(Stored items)
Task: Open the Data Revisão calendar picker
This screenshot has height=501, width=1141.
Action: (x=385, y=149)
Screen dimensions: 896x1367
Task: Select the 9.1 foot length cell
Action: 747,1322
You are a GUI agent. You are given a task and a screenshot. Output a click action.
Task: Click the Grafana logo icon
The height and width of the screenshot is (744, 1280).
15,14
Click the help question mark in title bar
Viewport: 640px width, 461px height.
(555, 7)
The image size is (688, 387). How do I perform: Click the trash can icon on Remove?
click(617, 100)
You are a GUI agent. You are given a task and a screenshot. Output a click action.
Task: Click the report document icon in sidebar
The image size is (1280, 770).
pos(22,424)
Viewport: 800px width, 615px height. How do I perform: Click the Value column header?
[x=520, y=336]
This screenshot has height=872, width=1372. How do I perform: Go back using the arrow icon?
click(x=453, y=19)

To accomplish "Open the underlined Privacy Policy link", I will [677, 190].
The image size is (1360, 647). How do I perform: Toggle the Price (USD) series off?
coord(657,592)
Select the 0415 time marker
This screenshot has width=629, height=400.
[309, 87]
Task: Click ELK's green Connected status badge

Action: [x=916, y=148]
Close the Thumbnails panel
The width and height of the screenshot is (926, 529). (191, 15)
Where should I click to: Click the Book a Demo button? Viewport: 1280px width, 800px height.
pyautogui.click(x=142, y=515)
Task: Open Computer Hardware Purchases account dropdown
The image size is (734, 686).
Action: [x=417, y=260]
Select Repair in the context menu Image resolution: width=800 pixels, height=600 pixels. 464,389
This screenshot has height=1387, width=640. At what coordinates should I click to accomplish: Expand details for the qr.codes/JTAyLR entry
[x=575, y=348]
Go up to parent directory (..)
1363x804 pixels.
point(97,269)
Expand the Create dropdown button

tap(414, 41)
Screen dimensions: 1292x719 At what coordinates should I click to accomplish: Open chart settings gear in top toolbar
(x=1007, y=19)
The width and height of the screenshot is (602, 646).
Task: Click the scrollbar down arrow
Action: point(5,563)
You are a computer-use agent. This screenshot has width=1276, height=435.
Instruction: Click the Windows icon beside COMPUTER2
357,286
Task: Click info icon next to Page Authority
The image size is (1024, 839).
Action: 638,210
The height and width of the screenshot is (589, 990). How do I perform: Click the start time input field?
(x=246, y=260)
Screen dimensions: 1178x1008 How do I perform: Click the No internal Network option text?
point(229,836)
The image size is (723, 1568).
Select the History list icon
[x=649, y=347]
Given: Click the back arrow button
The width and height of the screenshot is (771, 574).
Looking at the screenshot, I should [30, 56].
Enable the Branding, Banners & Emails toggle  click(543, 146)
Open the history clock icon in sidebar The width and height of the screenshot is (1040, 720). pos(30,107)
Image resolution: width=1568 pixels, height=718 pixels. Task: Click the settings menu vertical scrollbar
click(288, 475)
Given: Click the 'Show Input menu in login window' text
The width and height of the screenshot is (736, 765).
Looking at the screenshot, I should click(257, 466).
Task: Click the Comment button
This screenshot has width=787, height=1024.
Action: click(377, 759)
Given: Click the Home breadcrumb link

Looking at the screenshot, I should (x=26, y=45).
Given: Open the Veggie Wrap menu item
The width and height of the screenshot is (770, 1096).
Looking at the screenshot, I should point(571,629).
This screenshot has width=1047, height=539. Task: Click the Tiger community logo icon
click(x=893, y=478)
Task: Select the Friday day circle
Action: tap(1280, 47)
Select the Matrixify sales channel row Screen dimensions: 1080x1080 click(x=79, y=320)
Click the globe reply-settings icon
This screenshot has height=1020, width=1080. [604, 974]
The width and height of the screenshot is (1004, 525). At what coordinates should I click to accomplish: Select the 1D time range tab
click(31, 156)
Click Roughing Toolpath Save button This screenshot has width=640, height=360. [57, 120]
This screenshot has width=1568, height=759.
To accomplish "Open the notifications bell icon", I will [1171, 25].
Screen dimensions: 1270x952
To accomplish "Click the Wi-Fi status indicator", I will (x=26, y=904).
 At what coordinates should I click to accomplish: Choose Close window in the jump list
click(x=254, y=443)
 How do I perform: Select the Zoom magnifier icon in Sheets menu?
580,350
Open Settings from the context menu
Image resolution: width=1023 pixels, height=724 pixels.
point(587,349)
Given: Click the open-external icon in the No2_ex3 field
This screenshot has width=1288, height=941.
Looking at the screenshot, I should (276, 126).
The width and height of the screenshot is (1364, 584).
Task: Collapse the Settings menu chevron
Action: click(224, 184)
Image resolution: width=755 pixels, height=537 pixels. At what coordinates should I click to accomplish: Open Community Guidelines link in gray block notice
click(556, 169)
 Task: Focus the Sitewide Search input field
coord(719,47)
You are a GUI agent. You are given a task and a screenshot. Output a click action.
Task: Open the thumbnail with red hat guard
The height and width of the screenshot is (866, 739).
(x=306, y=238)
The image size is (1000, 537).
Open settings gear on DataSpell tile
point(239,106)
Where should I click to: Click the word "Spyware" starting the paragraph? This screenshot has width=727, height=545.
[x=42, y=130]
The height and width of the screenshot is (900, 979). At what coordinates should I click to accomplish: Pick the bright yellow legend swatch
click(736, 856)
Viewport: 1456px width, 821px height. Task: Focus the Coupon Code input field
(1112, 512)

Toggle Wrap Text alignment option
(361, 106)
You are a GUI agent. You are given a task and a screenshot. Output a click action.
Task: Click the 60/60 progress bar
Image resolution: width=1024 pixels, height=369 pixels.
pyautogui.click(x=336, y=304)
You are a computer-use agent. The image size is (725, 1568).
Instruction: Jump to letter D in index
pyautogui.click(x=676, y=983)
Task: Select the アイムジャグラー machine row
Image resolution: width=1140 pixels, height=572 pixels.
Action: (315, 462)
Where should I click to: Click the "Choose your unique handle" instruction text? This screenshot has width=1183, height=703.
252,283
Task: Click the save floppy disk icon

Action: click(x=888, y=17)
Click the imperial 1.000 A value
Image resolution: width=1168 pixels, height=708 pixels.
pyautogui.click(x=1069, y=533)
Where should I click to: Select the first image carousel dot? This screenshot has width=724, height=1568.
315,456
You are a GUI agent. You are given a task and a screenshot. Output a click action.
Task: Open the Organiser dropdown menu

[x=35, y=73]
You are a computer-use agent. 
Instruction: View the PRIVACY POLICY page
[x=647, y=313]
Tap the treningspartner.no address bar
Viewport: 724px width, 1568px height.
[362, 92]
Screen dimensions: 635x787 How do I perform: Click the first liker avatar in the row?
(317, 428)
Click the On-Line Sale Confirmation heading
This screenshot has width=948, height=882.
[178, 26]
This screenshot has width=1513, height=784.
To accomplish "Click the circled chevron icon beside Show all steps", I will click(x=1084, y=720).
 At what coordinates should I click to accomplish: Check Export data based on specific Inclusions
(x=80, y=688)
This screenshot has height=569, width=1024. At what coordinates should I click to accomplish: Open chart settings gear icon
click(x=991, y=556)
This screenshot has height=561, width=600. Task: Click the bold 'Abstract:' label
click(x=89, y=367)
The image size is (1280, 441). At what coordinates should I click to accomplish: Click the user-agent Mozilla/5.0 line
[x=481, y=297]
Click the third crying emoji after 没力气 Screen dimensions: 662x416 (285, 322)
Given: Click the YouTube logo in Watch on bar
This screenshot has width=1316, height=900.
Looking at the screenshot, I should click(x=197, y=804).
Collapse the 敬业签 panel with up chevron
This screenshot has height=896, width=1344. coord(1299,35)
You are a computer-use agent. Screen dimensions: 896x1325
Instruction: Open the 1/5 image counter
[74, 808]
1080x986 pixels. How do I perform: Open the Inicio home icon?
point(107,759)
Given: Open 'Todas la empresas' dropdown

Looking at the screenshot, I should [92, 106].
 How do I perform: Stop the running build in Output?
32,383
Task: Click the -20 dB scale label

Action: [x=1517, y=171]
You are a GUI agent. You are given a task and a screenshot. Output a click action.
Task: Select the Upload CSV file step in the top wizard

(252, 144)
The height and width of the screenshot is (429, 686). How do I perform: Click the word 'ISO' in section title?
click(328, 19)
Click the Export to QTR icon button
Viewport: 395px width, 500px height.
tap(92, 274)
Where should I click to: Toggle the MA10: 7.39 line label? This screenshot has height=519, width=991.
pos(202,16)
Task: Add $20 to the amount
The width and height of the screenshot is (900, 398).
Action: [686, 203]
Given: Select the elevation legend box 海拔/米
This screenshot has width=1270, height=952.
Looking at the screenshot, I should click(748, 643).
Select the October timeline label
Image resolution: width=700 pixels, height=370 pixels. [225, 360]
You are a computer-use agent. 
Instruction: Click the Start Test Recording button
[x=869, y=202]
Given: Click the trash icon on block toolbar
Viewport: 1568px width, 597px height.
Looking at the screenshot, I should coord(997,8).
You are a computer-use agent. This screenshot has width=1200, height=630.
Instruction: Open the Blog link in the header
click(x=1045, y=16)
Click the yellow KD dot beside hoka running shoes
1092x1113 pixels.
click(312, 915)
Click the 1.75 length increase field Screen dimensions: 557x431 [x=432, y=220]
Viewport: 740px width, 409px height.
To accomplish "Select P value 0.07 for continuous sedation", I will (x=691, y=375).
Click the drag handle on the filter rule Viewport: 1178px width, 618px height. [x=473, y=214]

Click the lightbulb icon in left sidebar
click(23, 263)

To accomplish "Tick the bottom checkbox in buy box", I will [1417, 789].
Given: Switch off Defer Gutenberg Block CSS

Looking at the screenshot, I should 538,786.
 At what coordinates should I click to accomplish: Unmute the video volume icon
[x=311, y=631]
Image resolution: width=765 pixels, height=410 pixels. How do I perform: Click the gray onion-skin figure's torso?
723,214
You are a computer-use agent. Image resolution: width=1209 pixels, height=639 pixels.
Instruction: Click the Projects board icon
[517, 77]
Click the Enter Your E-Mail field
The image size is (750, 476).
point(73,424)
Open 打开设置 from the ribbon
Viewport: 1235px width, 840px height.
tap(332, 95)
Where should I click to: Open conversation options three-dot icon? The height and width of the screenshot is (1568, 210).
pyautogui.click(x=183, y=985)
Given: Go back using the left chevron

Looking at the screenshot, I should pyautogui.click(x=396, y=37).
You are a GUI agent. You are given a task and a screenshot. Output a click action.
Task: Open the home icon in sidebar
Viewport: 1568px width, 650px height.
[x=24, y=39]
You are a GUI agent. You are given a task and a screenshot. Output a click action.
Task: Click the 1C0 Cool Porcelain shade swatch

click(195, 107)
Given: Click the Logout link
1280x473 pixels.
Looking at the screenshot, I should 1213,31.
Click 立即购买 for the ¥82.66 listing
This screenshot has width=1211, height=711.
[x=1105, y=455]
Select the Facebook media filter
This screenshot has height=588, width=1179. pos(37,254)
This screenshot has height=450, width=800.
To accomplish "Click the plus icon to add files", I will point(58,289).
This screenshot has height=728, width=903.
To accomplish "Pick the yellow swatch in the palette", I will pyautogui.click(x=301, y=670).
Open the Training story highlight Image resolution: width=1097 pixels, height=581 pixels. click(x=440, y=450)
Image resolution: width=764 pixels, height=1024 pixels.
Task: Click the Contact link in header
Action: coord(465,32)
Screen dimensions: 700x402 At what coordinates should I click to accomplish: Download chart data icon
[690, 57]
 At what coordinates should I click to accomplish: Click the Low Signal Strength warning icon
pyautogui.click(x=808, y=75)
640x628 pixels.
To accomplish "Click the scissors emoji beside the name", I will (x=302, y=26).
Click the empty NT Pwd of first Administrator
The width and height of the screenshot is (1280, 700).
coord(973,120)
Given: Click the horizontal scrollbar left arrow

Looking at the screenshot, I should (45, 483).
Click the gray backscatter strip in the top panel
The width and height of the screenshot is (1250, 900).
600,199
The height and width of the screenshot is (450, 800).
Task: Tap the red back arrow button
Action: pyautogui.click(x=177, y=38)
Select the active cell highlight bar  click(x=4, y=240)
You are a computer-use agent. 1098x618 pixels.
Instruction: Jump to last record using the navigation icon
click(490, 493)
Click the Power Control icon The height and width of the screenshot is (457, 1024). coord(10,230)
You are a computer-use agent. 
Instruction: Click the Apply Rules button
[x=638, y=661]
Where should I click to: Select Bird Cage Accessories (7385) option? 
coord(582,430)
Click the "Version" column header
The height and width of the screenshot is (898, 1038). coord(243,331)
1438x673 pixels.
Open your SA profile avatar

What you should do: Transcribe each line of the data above, unaltered, from the one where "Click the globe reply-settings icon" appears to the one where "This screenshot has width=1568, height=759." appears, inclusive of both.

Expected answer:
Click the globe reply-settings icon
This screenshot has height=1020, width=1080. [604, 974]
The width and height of the screenshot is (1004, 525). At what coordinates should I click to accomplish: Select the 1D time range tab
click(31, 156)
Click Roughing Toolpath Save button This screenshot has width=640, height=360. [57, 120]
This screenshot has width=1568, height=759.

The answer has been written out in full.